*** Begin section ***

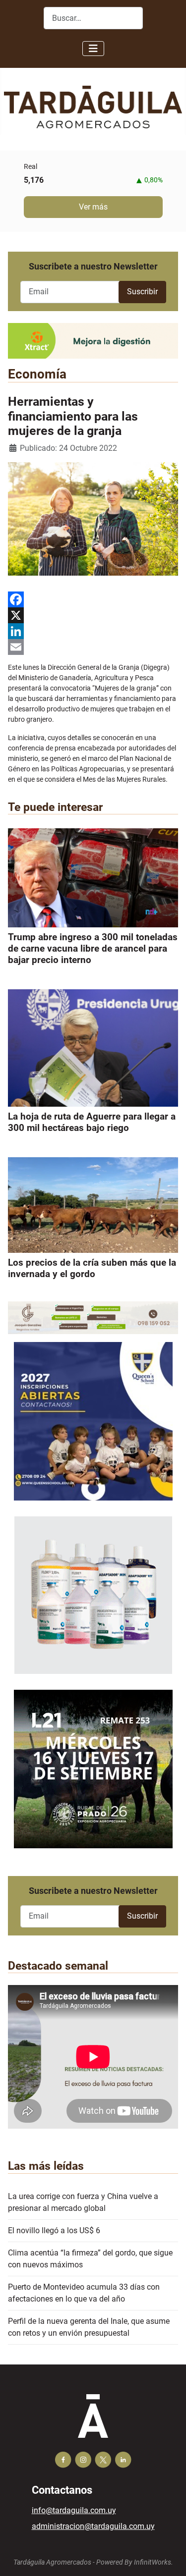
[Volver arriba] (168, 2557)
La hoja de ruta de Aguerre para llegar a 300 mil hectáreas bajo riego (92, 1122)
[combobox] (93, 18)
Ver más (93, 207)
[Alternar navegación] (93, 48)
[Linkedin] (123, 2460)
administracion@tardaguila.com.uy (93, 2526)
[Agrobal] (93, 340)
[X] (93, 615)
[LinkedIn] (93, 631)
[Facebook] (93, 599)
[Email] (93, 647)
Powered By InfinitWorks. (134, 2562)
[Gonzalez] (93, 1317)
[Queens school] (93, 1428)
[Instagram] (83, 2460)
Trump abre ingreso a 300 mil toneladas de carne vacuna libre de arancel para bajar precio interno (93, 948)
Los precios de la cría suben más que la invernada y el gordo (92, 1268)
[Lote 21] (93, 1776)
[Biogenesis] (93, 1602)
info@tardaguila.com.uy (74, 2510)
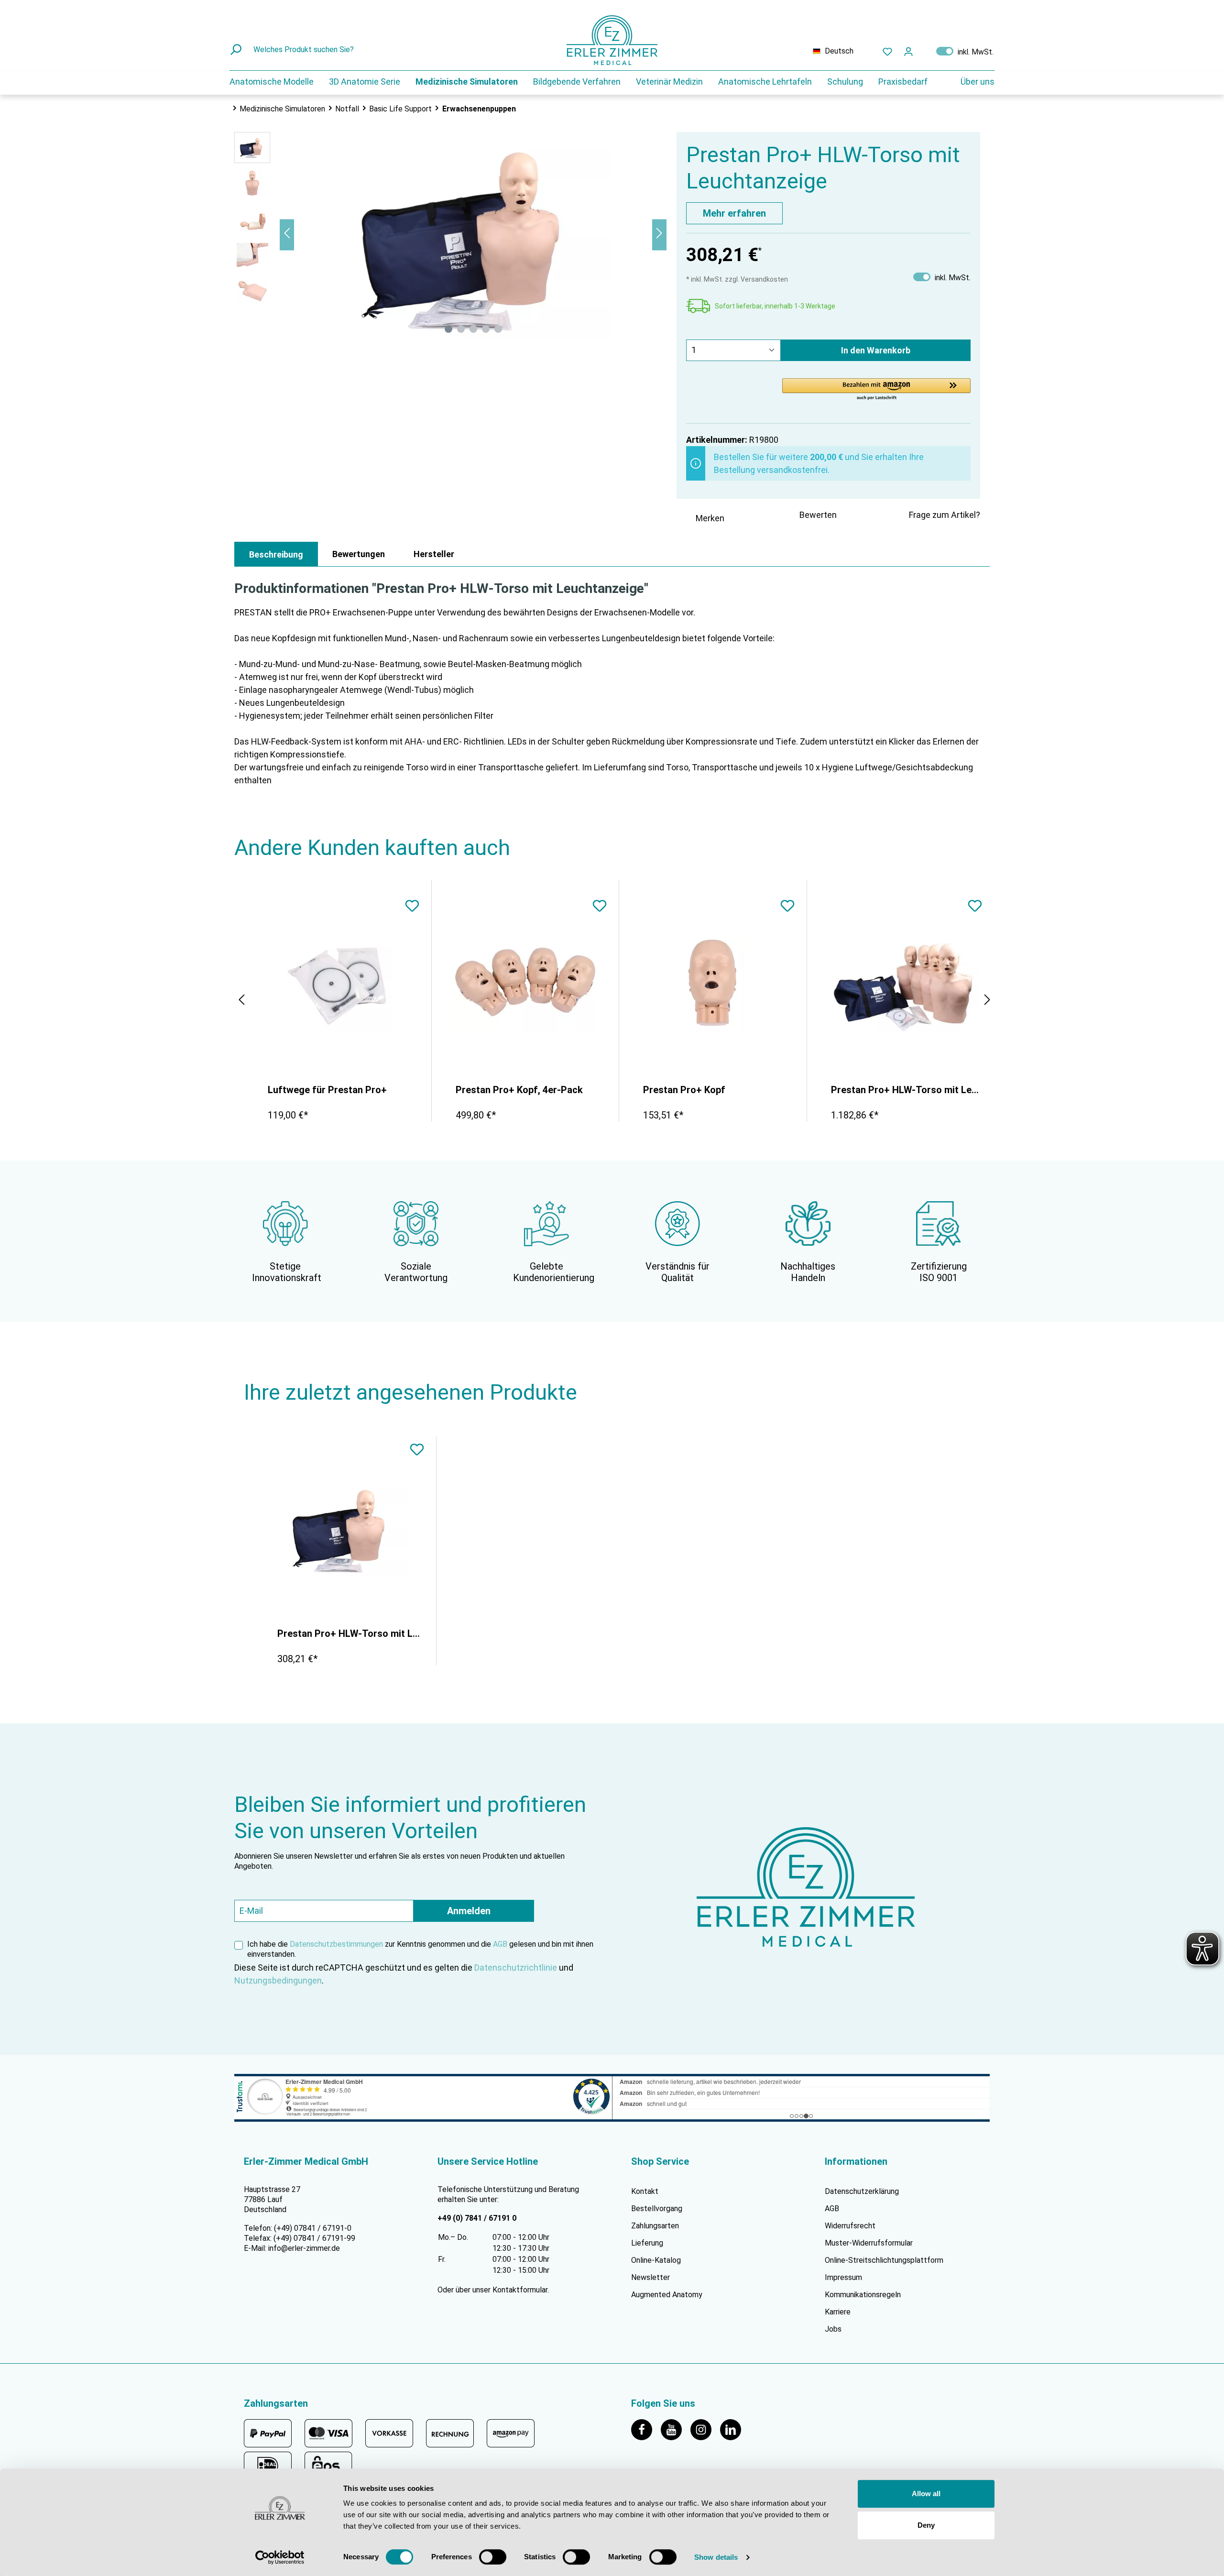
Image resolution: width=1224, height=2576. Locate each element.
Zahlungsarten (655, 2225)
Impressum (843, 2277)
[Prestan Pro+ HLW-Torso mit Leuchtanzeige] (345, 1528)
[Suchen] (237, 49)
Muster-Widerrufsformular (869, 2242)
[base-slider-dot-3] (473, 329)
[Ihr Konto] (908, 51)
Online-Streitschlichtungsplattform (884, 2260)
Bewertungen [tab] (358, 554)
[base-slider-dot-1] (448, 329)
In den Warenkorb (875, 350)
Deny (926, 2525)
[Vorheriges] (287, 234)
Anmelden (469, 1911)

*** End section ***

Send back exactly the lines of the listing above, beginning at the line containing "[Ihr Konto] (908, 51)" and ending with the last. Add nothing.

[Ihr Konto] (908, 51)
Online-Streitschlichtungsplattform (884, 2260)
Bewertungen [tab] (358, 554)
[base-slider-dot-1] (448, 329)
In den Warenkorb (875, 350)
Deny (926, 2525)
[Vorheriges] (287, 234)
Anmelden (469, 1911)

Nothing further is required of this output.